_Assigned task_: Extend the WaTunes article below by writing what follows its final sentence.

_Text_:

WaTunes
- Company type: Private
- Industry: Music
- Genre: Publishing
- Founded: 2006
- Headquarters: Detroit, United States
- Area served: Worldwide
- Products: Digital delivery (music)
- Services: MP3 Downloads MP3 Streaming
- Number of employees: 10+
- Parent: Venzo Digital
- Website: watunes.com

= Watunes =

American social music service

WaTunes was a social music service founded in 2006 by American songwriter and entrepreneur Kevin Rivers. Based in Detroit, Michigan, WaTunes used to provide artist users an opportunity to get their music place into leading digital retailers such as iTunes, Napster, Amazon, Rhapsody, and eMusic. WaTunes was the world's first Facebook Music Store app that enables users to discover millions of songs, stream & download MP3s, share music on any social network and more on Facebook. WaTunes closed down in April 2010.

==Artists==

Though providing a social media service for thousands of independent artists, WaTunes has been used by many notable artists & celebrities.

- Jesse Saunders
- Dr. Chud
- Chubb Rock
- Earl Monroe
- Sam Glaser
- Spyder-D
- Mick Taylor

==Company Highlights==

- On March 3, 2009, WaTunes made a historical announcement to offer its online music distribution service entirely free to musicians and other rights holders while they earn 100% of their royalties. This position has drawn immediate media attention from places such as Vator, CNET, and TechCrunch.
- On April 11, 2009, WaTunes partnered with Jango to provide musicians the opportunity to get airplay in front of Jango's 6 million users.

_Data provided_:
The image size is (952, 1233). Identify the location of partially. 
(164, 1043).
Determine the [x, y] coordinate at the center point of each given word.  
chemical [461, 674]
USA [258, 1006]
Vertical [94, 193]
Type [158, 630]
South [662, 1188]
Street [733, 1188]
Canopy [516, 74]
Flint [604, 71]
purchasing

_Task result_:
- On May 11, 2009, WaTunes partnered with SoundOps to offer musicians a multi-mastering service. WaTunes is the first online music distribution service to offer independent artists and record labels the ability to track their sales on iTunes on a day-to-day basis.
- On February 22, 2010, WaTunes partners with MediaNet to launch the WaTunes Marketplace, a social music store that enables its users to discover and buy millions of songs. The WaTunes Marketplace currently license songs from thousands of independent labels and major labels Universal Music Group & EMI Music.
- On April 6, 2010, WaTunes launches Music Store, the first Facebook Application that enables its users to discover and buy millions of songs on Facebook using a full fledge storefront.
- On April 11, 2010, Warner Music Group signs its full catalog with WaTunes through MediaNet for WaTunes' Facebook application.
- On January 19, 2011, WaTunes closes its social website and moves all operations to Facebook. As a result, becoming one of the most convenient ways to download and share music on Facebook. WaTunes also secures license from Sony Music Entertainment, the last of the four major labels to sign its full catalog with WaTunes.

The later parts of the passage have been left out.